HERE'S a car Volvo hopes will push your buttons, while you're pushing its.
You're looking at the hot-rod S60 R, the performance king of the S60 range - complete with 220kW turbocharged engine, all-wheel drive and a push-button chassis control system.
That's right, at the push of a button the driver can select one of three modes for how the S60 R will behave, and the names are self-explanatory - Comfort, Sport and Advanced Sport.
The S60 R and its buttons will make their world debut at the Paris motor show in September, along with the V70 R wagon sister car. They won't go on sale in Australia until the second half of 2003 at a price at or beyond $100,000.

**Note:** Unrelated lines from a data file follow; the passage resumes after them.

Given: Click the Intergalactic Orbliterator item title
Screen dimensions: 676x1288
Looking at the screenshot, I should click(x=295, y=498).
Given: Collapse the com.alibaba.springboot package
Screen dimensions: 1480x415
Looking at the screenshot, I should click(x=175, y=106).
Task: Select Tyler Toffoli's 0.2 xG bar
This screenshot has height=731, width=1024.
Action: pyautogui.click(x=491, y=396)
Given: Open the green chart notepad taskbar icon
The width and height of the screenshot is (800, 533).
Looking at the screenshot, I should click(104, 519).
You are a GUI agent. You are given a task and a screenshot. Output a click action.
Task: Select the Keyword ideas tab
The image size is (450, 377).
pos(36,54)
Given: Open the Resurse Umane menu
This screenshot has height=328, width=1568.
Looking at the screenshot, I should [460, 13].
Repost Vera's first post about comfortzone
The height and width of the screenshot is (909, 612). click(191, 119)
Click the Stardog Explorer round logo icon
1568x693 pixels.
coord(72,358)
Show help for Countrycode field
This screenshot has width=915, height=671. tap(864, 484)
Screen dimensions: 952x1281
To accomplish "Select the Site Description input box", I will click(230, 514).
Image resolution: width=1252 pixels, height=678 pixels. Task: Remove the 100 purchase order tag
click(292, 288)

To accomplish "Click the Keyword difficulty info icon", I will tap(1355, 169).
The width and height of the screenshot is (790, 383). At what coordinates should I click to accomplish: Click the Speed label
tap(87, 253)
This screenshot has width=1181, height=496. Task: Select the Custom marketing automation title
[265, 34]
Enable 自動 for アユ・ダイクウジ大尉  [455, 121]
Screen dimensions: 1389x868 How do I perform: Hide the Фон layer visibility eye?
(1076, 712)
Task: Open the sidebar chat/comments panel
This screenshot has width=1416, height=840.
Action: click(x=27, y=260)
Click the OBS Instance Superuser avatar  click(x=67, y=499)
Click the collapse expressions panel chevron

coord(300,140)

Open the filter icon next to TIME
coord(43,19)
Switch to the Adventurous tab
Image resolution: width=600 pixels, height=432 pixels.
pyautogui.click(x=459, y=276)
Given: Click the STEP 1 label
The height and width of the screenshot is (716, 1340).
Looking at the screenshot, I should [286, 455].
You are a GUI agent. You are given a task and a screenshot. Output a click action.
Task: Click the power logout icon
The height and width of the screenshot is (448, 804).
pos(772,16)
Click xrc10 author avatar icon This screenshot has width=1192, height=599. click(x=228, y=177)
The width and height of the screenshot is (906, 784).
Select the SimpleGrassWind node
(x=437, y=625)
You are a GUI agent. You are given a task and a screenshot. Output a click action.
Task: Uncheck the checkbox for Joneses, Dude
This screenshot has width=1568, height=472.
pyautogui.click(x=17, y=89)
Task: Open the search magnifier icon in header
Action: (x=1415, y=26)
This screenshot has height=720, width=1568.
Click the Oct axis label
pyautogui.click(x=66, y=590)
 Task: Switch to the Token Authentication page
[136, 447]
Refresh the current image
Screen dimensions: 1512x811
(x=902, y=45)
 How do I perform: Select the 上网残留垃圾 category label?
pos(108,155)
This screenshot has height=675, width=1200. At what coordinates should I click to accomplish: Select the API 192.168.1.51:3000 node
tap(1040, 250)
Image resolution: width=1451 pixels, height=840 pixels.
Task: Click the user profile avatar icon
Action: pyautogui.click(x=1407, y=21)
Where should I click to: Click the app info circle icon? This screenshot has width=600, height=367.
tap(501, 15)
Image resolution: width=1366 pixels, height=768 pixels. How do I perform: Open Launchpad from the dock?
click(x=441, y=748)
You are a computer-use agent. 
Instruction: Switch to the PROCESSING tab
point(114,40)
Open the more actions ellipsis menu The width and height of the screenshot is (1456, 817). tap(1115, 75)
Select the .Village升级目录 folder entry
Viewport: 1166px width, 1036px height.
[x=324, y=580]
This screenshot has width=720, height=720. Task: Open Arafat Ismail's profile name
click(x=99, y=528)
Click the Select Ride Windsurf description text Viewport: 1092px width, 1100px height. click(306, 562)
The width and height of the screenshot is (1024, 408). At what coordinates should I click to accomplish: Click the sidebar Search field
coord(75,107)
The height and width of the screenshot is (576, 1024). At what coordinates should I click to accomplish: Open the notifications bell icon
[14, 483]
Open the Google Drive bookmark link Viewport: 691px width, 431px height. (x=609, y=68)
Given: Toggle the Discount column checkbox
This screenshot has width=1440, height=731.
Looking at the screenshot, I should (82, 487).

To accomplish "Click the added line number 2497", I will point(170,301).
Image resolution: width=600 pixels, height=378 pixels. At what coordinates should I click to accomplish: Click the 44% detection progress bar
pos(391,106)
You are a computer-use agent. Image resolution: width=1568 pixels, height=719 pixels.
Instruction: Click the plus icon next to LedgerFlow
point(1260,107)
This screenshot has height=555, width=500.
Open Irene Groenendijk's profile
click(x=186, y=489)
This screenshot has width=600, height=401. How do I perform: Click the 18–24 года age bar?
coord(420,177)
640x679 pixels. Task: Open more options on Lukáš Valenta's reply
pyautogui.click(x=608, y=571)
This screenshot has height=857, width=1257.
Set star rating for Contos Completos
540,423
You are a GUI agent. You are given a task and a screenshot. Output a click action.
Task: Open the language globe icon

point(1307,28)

And if a hot Volvo is what turns you on then you'll have to be quick, because a combined total of just 50 new-generation R-cars will be imported next year, re-igniting a car-line first seen here in the 1990s with the 850 R wagon.
And while the numbers are small, Volvo Car Australia managing director Alwin Popken says the S60 R in particular can do a lot to boost the company's stagnant sales and conservative image here.
"I think it can do a lot for the range with which we offer it and have enormous spin-off effects," Mr Popken said. "In terms of image I think product is the best argument you can have.
"I have heard every week the stigma and some of the jokes around Volvo here in Australia and I think sometimes just a car can do much better than 1000 words."The S60 R and the V70 R will debut at Paris two years after the same show saw the first appearance of the Volvo Performance Car Concept, which previewed the technology we are seeing here.
Much of the R is orthodox if highly-tuned. The five-cylinder 2.5-litre turbo-charged and twin-intercoooled engine produces 220kW and 400Nm, the latter from a low 2100rpm (no rpm figure has been supplied for maximum kilowatts).
Fitted with a newly-developed six-speed gearbox, Volvo says the S60 R will accelerate to 100km/h in 5.8 seconds, but no figures are supplied if the Geartronic five-speed auto option is selected.
More impressive is the 100-0km/h braking claim of just 36 metres courtesy of massive 330mm discs and aluminium four-piston Brembo brake callipers.
So to the chassis and its push-button technology called Four-C, short for Continuously Controlled Chassis Concept. Basically, enormous computing power, advanced shock absorbers and all-wheel drive make the system possible.
The multiplex computer system adjusts the damper settings on the shocks - developed with the assistance of suspension experts Ohlins and Monroe - 500 times a second and also controls the electronic four-wheel drive system.
Press the button on the dashboard and the system does the rest. One milli-second it's a comfortable family car, the next a sharp-edged sports sedan - or so the theory goes. No wonder Volvo claims the S60 R is the most advanced model it has ever manufactured.
All this is clothed pretty conservatively. The S60 R has a completely new front with larger air intakes and spoiler for improved cooling of the engine and intercoolers, as well as a black egg-crate grille with matt silver edging, which also frames the bi-Xenon headlights. There is a rear spoiler but it is discreet, designed to reduce rear lift by 20 per cent - no more, no less.
The look - and chassis behaviour for that matter - is capped off by the choice of 17 or 18-inch alloy wheels mated to either Pirelli P-Zero Rosso 235/45 or 235/40 rubber.
Inside there are clear-blue instruments framed in silver, a three-spoke leather steering wheel and sports seats with the option of an untreated aniline leather which in time, Volvo says, takes on a "completely individual patina".